Ser el Cuerpo de Cristo

Al igual que los anillos de los árboles, la comunidad imperfecta pero viva de la iglesia primitiva crea círculos de amor, alegría y compañerismo a través del tiempo. 

 El camino de la Iglesia Primitiva 

 

Ser el Cuerpo de Cristo 

Lunes, 15 de junio de 2026 

El Padre Richard describe la influencia del apóstol Pablo en la formación de las primeras iglesias cristianas: [5  

El apóstol Pablo sabía que el mensaje del evangelio debía tener una encarnación concreta, por lo que se dedicó a fundar lo que él llamó «iglesias». La primera visión de Jesús sobre la iglesia es tan sencilla que podríamos pasarla por alto: «Porque donde dos o tres se reúnen en mi nombre, allí estoy yo en medio de ellos» (Mateo 18:20). Sin duda, por eso Jesús insiste en que el mensaje no sea comunicado por un solo evangelista, sino enviando a los discípulos «de dos en dos» (Marcos 6:7). El individuo solo no es un comunicador adecuado del mensaje central.   

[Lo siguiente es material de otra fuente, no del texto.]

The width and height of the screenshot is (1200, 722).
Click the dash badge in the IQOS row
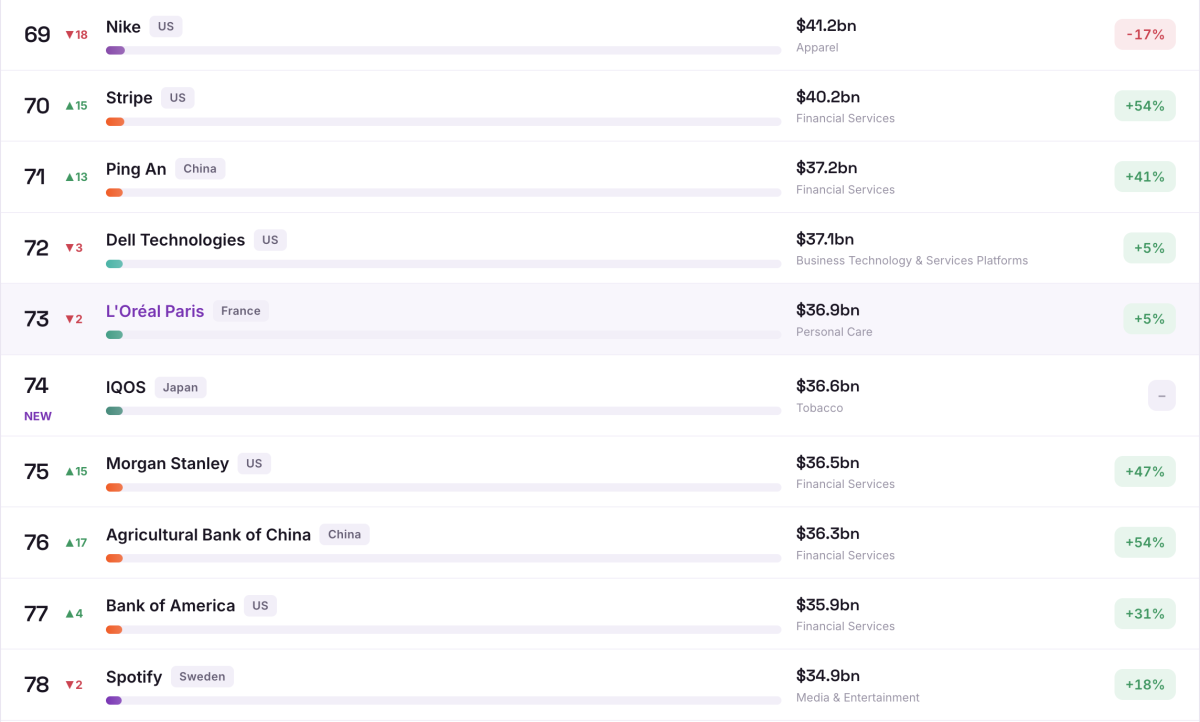(1162, 396)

En vida de Pablo, la iglesia cristiana aún no era una institución ni un conjunto centralizado de prácticas y creencias comunes. Era un organismo vivo que comunicaba el evangelio principalmente a través de las relaciones. La brillante metáfora de Pablo para esta encarnación viva, orgánica y concreta es «el cuerpo de Cristo»: «Así como el cuerpo humano, aunque compuesto de muchas partes, es una sola unidad, puesto que todas esas partes forman un solo cuerpo, así sucede con Cristo» (1 Corintios 12:12). En el corazón de este cuerpo, proporcionando la energía que vivifica a toda la comunidad, aunque cada una de maneras diferentes, se encuentra «el amor de Dios que ha sido derramado en nuestros corazones por el Espíritu Santo» (Romanos 5:5).   

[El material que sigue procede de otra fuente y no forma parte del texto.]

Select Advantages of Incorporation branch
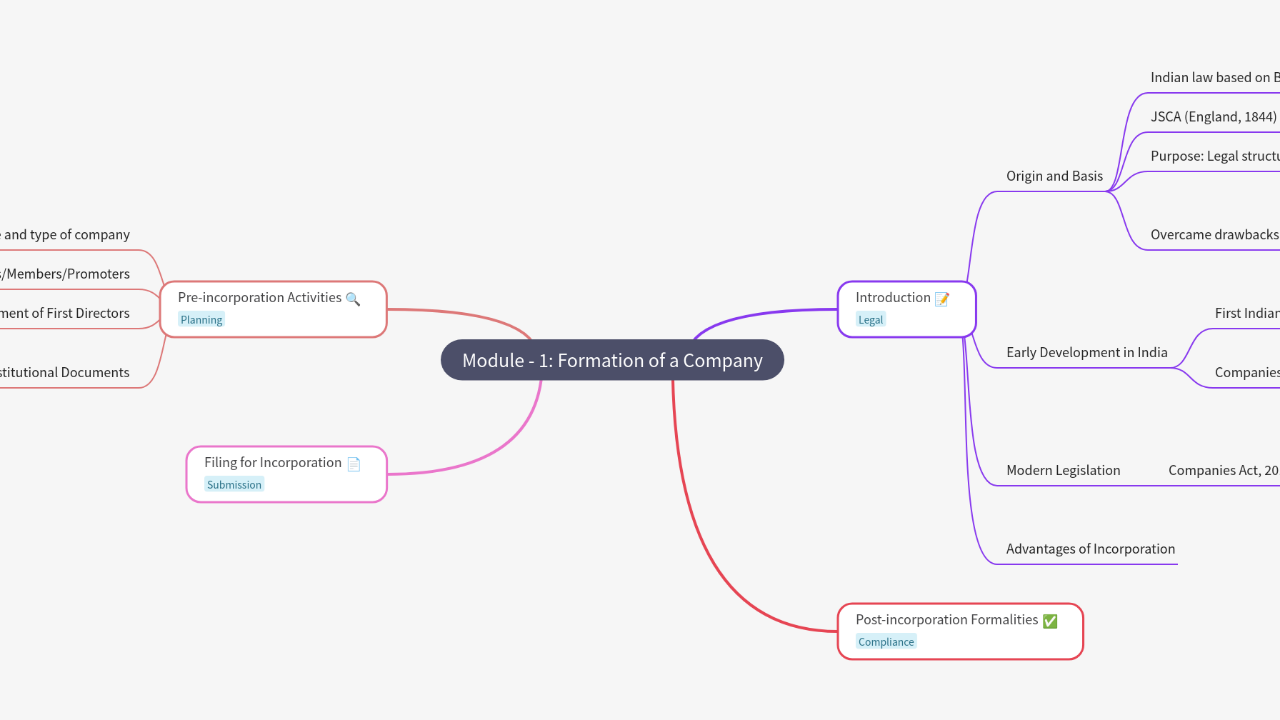 (1090, 549)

Este Espíritu es la energía fundamental del universo, el Fundamento de Todo Ser, descrito en los primeros versículos de la Biblia (Génesis 1:2). La unión no es mera reflexiones piadosas, sino la obra concreta de Dios. Es la forma en que Dios ama lo que creó. Pablo escribe que es precisamente «en la unión de ustedes que son el Cuerpo de Cristo» (1 Corintios 12:27). Al permanecer —contra toda prueba y resistencia— dentro de esta luminosa red de relaciones, en este estado vibracional de amor, experimentamos una noción muy honesta y sana de salvación comunitaria.   

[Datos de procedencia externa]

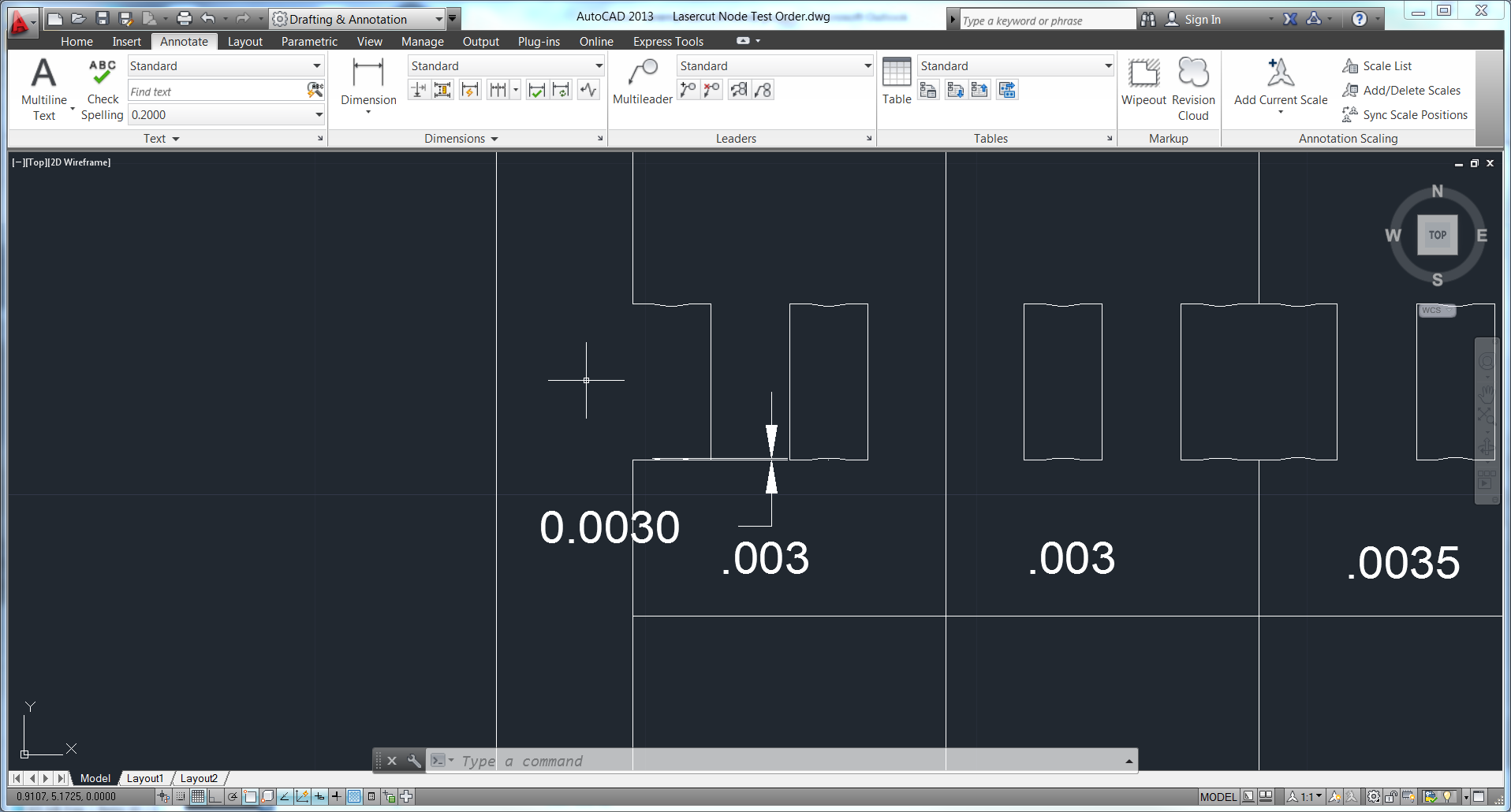Click the Add Current Scale icon
Image resolution: width=1511 pixels, height=812 pixels.
click(1280, 82)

Las iglesias o comunidades que Pablo fundó son sus recursos audiovisuales a los que puede recurrir dentro de un imperio depravado (donde la dignidad humana nunca fue considerada inherente) para dar credibilidad a su mensaje. A quienes preguntaban: "¿Por qué deberíamos creer que es posible una vida nueva o diferente?", Pablo podía responder: "Miren a esta gente. Son diferentes. Este es un orden social distinto". En Cristo, "ya no hay distinción entre judío y griego, esclavo y libre, hombre y mujer, sino que todos ustedes son uno en Cristo Jesús" (Gálatas 3:28). Esto no es solo una idea religiosa, sino un mensaje socioeconómico que comenzó a cambiar el mundo, y que aún puede hacerlo.    

Para Jesús, enseñanzas como el perdón, la sanación y la justicia son la verdadera evidencia de una vida nueva y compartida. Si no vemos esto en las iglesias y comunidades espirituales, la religión es pura fantasía y, en gran medida, una ilusión. La búsqueda de la paz, el perdón y la reconciliación no son una especie de pase al cielo en el futuro. Son el precio de la humanidad, la señal del cielo, ahora. 

 

 

5 Adaptado de Richard Rohr: Essential Teachings on Love, seleccionado por Joelle Chase y Judy Traeger (Orbis Books, 2018), 103–104.